[SUPPLIED MATERIAL]
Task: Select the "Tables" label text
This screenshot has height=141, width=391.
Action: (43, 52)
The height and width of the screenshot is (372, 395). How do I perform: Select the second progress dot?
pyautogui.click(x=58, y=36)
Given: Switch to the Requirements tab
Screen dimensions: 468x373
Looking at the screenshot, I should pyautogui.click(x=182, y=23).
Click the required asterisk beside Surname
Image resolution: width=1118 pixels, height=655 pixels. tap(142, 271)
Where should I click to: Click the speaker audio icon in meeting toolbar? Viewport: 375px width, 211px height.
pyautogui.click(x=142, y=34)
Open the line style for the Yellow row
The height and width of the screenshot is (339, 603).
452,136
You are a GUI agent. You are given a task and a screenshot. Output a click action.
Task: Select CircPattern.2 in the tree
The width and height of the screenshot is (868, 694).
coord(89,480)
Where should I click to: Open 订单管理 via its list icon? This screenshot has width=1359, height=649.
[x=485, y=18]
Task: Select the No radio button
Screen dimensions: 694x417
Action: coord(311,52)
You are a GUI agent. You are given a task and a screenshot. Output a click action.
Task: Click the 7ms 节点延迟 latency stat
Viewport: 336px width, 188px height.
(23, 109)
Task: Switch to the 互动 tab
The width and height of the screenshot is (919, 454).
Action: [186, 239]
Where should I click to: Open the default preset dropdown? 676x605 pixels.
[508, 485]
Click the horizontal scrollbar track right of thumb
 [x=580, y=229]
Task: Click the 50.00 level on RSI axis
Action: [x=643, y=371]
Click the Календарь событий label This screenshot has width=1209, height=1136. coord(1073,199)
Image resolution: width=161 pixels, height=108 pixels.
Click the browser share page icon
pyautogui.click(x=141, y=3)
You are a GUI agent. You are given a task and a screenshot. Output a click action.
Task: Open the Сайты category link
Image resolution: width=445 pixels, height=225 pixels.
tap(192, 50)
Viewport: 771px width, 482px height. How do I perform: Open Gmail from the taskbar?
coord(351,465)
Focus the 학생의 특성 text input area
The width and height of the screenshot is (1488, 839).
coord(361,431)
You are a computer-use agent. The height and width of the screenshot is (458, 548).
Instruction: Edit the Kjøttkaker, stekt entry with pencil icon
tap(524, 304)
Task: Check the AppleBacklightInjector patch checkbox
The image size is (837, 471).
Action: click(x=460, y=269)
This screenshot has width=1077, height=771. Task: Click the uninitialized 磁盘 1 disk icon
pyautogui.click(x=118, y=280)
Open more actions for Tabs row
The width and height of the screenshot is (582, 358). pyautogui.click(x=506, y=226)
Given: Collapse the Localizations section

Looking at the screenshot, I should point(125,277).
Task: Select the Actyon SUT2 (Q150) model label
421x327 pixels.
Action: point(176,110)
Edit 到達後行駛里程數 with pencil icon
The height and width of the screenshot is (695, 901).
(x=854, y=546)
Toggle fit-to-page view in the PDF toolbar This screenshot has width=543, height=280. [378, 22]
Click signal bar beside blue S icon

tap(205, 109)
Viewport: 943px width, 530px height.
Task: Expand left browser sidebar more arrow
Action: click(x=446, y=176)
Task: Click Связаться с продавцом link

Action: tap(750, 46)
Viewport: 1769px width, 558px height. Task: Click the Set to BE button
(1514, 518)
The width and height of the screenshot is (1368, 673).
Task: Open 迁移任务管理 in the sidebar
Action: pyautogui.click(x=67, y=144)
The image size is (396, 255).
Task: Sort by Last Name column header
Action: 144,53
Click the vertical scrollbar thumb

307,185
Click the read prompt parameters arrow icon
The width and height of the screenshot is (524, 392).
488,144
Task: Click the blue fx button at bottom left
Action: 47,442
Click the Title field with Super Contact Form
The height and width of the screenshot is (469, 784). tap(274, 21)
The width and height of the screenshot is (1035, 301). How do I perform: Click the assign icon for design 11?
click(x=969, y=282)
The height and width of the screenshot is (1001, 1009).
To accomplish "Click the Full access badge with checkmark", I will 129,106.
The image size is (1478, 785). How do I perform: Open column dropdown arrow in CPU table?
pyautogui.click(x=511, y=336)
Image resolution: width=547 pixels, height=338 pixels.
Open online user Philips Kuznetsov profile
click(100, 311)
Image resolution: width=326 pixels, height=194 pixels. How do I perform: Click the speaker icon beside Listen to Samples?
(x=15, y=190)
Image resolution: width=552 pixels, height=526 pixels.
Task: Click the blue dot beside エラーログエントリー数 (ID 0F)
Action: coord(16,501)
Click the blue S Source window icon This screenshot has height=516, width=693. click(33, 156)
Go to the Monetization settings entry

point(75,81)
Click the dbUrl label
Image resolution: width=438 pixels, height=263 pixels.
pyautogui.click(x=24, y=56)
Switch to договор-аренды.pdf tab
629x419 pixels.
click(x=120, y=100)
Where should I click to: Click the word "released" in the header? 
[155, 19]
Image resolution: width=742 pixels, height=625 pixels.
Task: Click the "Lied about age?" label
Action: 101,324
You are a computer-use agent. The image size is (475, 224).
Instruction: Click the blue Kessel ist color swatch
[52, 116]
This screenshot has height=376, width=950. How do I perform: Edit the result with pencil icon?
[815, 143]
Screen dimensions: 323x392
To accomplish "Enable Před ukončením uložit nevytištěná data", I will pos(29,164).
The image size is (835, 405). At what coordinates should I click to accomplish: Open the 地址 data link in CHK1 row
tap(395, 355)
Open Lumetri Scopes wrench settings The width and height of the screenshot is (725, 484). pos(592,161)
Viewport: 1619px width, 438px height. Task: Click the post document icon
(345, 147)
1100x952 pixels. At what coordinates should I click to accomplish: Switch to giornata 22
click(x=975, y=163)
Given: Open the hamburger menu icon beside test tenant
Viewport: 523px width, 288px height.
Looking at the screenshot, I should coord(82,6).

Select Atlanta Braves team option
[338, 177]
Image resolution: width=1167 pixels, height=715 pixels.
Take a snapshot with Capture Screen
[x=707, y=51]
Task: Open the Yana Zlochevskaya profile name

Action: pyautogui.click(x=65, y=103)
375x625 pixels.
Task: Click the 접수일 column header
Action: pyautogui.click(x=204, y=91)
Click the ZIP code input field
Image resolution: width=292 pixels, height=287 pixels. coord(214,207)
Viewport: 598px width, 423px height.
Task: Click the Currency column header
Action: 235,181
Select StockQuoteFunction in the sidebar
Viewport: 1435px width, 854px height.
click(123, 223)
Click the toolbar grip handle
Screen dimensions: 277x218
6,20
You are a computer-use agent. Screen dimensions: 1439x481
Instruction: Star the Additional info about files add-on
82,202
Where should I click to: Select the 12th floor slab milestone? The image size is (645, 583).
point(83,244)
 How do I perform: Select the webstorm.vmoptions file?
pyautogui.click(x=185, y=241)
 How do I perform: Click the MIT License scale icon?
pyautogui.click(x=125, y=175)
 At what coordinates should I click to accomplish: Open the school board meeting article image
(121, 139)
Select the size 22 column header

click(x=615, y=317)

[PROMPT] Every line of the data is to be printed again exactly.

[ANSWER TO THIS PROBLEM]
Task: Select the "Tables" label text
This screenshot has height=141, width=391.
Action: (43, 52)
The height and width of the screenshot is (372, 395). How do I perform: Select the second progress dot?
pyautogui.click(x=58, y=36)
Given: Switch to the Requirements tab
Screen dimensions: 468x373
Looking at the screenshot, I should pyautogui.click(x=182, y=23).
Click the required asterisk beside Surname
Image resolution: width=1118 pixels, height=655 pixels. tap(142, 271)
Where should I click to: Click the speaker audio icon in meeting toolbar? Viewport: 375px width, 211px height.
pyautogui.click(x=142, y=34)
Open the line style for the Yellow row
The height and width of the screenshot is (339, 603).
452,136
You are a GUI agent. You are given a task and a screenshot. Output a click action.
Task: Select CircPattern.2 in the tree
The width and height of the screenshot is (868, 694).
coord(89,480)
Where should I click to: Open 订单管理 via its list icon? This screenshot has width=1359, height=649.
[x=485, y=18]
Task: Select the No radio button
Screen dimensions: 694x417
Action: coord(311,52)
You are a GUI agent. You are given a task and a screenshot. Output a click action.
Task: Click the 7ms 节点延迟 latency stat
Viewport: 336px width, 188px height.
(23, 109)
Task: Switch to the 互动 tab
The width and height of the screenshot is (919, 454).
Action: [186, 239]
Where should I click to: Open the default preset dropdown? 676x605 pixels.
[508, 485]
Click the horizontal scrollbar track right of thumb
 [x=580, y=229]
Task: Click the 50.00 level on RSI axis
Action: [x=643, y=371]
Click the Календарь событий label This screenshot has width=1209, height=1136. coord(1073,199)
Image resolution: width=161 pixels, height=108 pixels.
Click the browser share page icon
pyautogui.click(x=141, y=3)
You are a GUI agent. You are given a task and a screenshot. Output a click action.
Task: Open the Сайты category link
Image resolution: width=445 pixels, height=225 pixels.
tap(192, 50)
Viewport: 771px width, 482px height. How do I perform: Open Gmail from the taskbar?
coord(351,465)
Focus the 학생의 특성 text input area
The width and height of the screenshot is (1488, 839).
coord(361,431)
You are a computer-use agent. The height and width of the screenshot is (458, 548).
Instruction: Edit the Kjøttkaker, stekt entry with pencil icon
tap(524, 304)
Task: Check the AppleBacklightInjector patch checkbox
The image size is (837, 471).
Action: click(x=460, y=269)
This screenshot has width=1077, height=771. Task: Click the uninitialized 磁盘 1 disk icon
pyautogui.click(x=118, y=280)
Open more actions for Tabs row
The width and height of the screenshot is (582, 358). pyautogui.click(x=506, y=226)
Given: Collapse the Localizations section

Looking at the screenshot, I should point(125,277).
Task: Select the Actyon SUT2 (Q150) model label
421x327 pixels.
Action: point(176,110)
Edit 到達後行駛里程數 with pencil icon
The height and width of the screenshot is (695, 901).
(x=854, y=546)
Toggle fit-to-page view in the PDF toolbar This screenshot has width=543, height=280. [378, 22]
Click signal bar beside blue S icon

tap(205, 109)
Viewport: 943px width, 530px height.
Task: Expand left browser sidebar more arrow
Action: click(x=446, y=176)
Task: Click Связаться с продавцом link

Action: tap(750, 46)
Viewport: 1769px width, 558px height. Task: Click the Set to BE button
(1514, 518)
The width and height of the screenshot is (1368, 673).
Task: Open 迁移任务管理 in the sidebar
Action: pyautogui.click(x=67, y=144)
The image size is (396, 255).
Task: Sort by Last Name column header
Action: 144,53
Click the vertical scrollbar thumb

307,185
Click the read prompt parameters arrow icon
The width and height of the screenshot is (524, 392).
488,144
Task: Click the blue fx button at bottom left
Action: 47,442
Click the Title field with Super Contact Form
The height and width of the screenshot is (469, 784). tap(274, 21)
The width and height of the screenshot is (1035, 301). How do I perform: Click the assign icon for design 11?
click(x=969, y=282)
The height and width of the screenshot is (1001, 1009).
To accomplish "Click the Full access badge with checkmark", I will 129,106.
The image size is (1478, 785). How do I perform: Open column dropdown arrow in CPU table?
pyautogui.click(x=511, y=336)
Image resolution: width=547 pixels, height=338 pixels.
Open online user Philips Kuznetsov profile
click(100, 311)
Image resolution: width=326 pixels, height=194 pixels. How do I perform: Click the speaker icon beside Listen to Samples?
(x=15, y=190)
Image resolution: width=552 pixels, height=526 pixels.
Task: Click the blue dot beside エラーログエントリー数 (ID 0F)
Action: coord(16,501)
Click the blue S Source window icon This screenshot has height=516, width=693. click(33, 156)
Go to the Monetization settings entry

point(75,81)
Click the dbUrl label
Image resolution: width=438 pixels, height=263 pixels.
pyautogui.click(x=24, y=56)
Switch to договор-аренды.pdf tab
629x419 pixels.
click(x=120, y=100)
Where should I click to: Click the word "released" in the header? 
[155, 19]
Image resolution: width=742 pixels, height=625 pixels.
Task: Click the "Lied about age?" label
Action: 101,324
You are a computer-use agent. The image size is (475, 224).
Instruction: Click the blue Kessel ist color swatch
[52, 116]
This screenshot has height=376, width=950. How do I perform: Edit the result with pencil icon?
[815, 143]
Screen dimensions: 323x392
To accomplish "Enable Před ukončením uložit nevytištěná data", I will pos(29,164).
The image size is (835, 405). At what coordinates should I click to accomplish: Open the 地址 data link in CHK1 row
tap(395, 355)
Open Lumetri Scopes wrench settings The width and height of the screenshot is (725, 484). pos(592,161)
Viewport: 1619px width, 438px height. Task: Click the post document icon
(345, 147)
1100x952 pixels. At what coordinates should I click to accomplish: Switch to giornata 22
click(x=975, y=163)
Given: Open the hamburger menu icon beside test tenant
Viewport: 523px width, 288px height.
Looking at the screenshot, I should coord(82,6).

Select Atlanta Braves team option
[338, 177]
Image resolution: width=1167 pixels, height=715 pixels.
Take a snapshot with Capture Screen
[x=707, y=51]
Task: Open the Yana Zlochevskaya profile name

Action: pyautogui.click(x=65, y=103)
375x625 pixels.
Task: Click the 접수일 column header
Action: pyautogui.click(x=204, y=91)
Click the ZIP code input field
Image resolution: width=292 pixels, height=287 pixels. coord(214,207)
Viewport: 598px width, 423px height.
Task: Click the Currency column header
Action: 235,181
Select StockQuoteFunction in the sidebar
Viewport: 1435px width, 854px height.
click(123, 223)
Click the toolbar grip handle
Screen dimensions: 277x218
6,20
You are a computer-use agent. Screen dimensions: 1439x481
Instruction: Star the Additional info about files add-on
82,202
Where should I click to: Select the 12th floor slab milestone? The image size is (645, 583).
point(83,244)
 How do I perform: Select the webstorm.vmoptions file?
pyautogui.click(x=185, y=241)
 How do I perform: Click the MIT License scale icon?
pyautogui.click(x=125, y=175)
 At what coordinates should I click to accomplish: Open the school board meeting article image
(121, 139)
Select the size 22 column header

click(x=615, y=317)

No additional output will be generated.